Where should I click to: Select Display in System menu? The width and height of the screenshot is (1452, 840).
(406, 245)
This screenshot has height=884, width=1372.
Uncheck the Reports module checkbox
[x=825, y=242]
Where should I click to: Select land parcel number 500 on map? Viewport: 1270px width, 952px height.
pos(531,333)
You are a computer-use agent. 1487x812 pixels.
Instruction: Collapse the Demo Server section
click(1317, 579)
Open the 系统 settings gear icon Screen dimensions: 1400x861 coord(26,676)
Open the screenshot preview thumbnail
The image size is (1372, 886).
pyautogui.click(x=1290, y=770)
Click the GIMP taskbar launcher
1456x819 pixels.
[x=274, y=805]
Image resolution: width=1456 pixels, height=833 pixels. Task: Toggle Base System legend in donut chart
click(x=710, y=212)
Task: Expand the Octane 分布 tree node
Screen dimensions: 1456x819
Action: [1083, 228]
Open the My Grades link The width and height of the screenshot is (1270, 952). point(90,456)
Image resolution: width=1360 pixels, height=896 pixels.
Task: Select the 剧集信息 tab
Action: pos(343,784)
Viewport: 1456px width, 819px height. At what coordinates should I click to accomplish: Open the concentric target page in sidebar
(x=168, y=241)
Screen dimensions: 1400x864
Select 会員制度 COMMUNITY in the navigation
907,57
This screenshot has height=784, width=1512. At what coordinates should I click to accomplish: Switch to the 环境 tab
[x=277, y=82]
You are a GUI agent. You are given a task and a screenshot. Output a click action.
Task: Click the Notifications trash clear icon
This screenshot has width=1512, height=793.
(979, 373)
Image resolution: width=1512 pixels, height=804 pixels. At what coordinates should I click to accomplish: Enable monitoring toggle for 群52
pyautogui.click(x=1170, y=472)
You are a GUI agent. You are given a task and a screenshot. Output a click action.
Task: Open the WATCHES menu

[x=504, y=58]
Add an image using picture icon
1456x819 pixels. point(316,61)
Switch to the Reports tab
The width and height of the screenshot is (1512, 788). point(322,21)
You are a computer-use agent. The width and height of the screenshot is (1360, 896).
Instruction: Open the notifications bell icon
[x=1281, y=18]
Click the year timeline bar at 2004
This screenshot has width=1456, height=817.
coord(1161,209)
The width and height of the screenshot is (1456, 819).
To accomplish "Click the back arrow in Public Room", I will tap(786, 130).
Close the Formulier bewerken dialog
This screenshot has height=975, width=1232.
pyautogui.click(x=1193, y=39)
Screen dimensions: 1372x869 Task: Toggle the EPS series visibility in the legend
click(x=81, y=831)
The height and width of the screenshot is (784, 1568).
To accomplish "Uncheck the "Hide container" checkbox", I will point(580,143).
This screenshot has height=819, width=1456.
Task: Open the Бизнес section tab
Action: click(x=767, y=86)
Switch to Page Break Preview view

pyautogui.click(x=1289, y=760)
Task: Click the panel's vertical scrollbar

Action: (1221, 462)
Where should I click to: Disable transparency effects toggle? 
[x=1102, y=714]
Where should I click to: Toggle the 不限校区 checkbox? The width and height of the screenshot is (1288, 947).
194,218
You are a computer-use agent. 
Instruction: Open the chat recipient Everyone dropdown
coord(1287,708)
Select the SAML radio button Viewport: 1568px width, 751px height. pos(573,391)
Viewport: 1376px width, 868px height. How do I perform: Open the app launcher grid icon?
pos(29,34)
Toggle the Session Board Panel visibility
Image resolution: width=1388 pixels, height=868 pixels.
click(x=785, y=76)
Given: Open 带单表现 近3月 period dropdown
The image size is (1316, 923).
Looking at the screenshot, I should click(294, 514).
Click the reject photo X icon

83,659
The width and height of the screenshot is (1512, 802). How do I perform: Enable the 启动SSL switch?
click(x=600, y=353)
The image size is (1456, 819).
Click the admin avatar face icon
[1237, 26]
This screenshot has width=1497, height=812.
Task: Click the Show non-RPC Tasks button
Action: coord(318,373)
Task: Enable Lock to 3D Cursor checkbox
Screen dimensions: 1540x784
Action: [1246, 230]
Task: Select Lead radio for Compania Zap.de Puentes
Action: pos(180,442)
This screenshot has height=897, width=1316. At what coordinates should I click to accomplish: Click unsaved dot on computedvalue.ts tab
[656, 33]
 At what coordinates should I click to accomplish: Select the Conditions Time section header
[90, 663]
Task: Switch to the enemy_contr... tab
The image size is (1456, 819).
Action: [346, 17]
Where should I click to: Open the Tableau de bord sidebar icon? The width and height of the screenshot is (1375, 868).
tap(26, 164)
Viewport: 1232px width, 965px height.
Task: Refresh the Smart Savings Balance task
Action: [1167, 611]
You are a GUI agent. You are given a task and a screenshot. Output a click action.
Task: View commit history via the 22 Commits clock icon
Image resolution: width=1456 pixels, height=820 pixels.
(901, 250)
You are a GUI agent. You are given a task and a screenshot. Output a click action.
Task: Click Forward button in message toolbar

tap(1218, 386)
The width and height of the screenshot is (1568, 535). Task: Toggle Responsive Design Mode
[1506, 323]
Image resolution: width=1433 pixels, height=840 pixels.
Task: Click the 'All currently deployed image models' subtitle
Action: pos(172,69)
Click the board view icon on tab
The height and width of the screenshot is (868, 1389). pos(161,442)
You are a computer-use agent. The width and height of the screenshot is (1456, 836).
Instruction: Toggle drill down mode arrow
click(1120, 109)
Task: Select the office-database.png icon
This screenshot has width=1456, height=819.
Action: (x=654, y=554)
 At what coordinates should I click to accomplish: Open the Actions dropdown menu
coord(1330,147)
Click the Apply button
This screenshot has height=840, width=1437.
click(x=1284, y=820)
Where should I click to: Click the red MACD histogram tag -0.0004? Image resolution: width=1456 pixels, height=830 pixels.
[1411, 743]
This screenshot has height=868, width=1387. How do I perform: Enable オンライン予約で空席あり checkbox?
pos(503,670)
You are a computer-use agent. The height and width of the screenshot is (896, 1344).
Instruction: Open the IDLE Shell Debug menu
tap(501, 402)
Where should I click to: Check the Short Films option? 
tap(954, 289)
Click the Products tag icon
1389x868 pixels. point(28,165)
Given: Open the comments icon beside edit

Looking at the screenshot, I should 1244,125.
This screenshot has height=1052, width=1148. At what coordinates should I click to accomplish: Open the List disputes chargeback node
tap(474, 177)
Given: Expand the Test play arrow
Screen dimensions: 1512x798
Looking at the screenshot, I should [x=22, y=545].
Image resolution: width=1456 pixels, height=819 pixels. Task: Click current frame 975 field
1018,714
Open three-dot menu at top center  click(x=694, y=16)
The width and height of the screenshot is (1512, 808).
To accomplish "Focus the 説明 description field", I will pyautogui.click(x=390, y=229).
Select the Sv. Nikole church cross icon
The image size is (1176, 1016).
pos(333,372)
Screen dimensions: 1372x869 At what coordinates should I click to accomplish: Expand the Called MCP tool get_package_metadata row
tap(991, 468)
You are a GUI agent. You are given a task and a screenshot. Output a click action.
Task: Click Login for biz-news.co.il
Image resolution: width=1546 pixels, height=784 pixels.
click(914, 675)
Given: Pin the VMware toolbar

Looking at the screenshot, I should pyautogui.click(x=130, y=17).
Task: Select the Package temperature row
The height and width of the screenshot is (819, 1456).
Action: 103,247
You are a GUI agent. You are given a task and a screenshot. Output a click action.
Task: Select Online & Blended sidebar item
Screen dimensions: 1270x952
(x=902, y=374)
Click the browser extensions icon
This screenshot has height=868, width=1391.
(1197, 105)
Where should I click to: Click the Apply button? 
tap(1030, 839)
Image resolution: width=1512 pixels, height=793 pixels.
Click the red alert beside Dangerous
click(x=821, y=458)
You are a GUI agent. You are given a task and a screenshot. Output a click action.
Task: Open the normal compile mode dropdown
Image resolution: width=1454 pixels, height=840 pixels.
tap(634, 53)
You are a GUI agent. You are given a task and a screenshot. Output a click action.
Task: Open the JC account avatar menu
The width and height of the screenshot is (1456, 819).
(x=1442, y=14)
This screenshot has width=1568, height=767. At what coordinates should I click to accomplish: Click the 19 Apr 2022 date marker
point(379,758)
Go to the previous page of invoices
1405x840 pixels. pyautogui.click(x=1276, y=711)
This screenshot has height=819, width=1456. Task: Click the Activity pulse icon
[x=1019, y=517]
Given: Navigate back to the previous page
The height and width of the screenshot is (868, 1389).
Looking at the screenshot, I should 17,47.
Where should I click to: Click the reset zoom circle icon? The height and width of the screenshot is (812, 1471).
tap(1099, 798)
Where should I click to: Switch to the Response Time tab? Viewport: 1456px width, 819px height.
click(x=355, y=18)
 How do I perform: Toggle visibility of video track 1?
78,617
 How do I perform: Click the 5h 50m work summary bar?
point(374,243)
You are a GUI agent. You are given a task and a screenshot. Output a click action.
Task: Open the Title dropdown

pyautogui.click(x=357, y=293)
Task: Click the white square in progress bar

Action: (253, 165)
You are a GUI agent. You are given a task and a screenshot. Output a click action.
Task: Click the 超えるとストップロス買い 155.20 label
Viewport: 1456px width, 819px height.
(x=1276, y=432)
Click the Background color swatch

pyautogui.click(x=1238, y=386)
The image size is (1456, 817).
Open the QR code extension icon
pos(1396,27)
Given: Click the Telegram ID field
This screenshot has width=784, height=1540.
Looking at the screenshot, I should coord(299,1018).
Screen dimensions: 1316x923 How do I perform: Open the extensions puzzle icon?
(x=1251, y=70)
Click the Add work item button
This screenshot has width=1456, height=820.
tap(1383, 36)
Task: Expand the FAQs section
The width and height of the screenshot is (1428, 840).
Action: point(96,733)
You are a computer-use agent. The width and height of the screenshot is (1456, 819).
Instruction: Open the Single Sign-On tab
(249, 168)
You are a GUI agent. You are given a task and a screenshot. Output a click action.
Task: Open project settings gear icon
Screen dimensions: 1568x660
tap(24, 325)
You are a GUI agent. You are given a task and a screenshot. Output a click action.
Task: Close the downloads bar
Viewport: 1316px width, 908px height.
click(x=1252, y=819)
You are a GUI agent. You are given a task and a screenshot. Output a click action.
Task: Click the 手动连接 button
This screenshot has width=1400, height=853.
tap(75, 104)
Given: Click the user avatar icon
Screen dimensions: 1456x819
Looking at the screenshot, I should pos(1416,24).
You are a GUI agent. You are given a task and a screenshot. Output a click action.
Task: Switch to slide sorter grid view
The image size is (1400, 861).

***

- _Your goal_
In the listing above, start at the line with "is (1456, 836).", go on through the line with "The width and height of the screenshot is (1512, 808).", and copy each of those lines exactly; leave out all the rest.

- _Task solution_
You are a computer-use agent. The width and height of the screenshot is (1456, 836).
Instruction: Toggle drill down mode arrow
click(1120, 109)
Task: Select the office-database.png icon
This screenshot has width=1456, height=819.
Action: (x=654, y=554)
 At what coordinates should I click to accomplish: Open the Actions dropdown menu
coord(1330,147)
Click the Apply button
This screenshot has height=840, width=1437.
click(x=1284, y=820)
Where should I click to: Click the red MACD histogram tag -0.0004? Image resolution: width=1456 pixels, height=830 pixels.
[1411, 743]
This screenshot has height=868, width=1387. How do I perform: Enable オンライン予約で空席あり checkbox?
pos(503,670)
You are a computer-use agent. The height and width of the screenshot is (896, 1344).
Instruction: Open the IDLE Shell Debug menu
tap(501, 402)
Where should I click to: Check the Short Films option? 
tap(954, 289)
Click the Products tag icon
1389x868 pixels. point(28,165)
Given: Open the comments icon beside edit

Looking at the screenshot, I should 1244,125.
This screenshot has height=1052, width=1148. At what coordinates should I click to accomplish: Open the List disputes chargeback node
tap(474, 177)
Given: Expand the Test play arrow
Screen dimensions: 1512x798
Looking at the screenshot, I should [x=22, y=545].
Image resolution: width=1456 pixels, height=819 pixels. Task: Click current frame 975 field
1018,714
Open three-dot menu at top center  click(x=694, y=16)
The width and height of the screenshot is (1512, 808).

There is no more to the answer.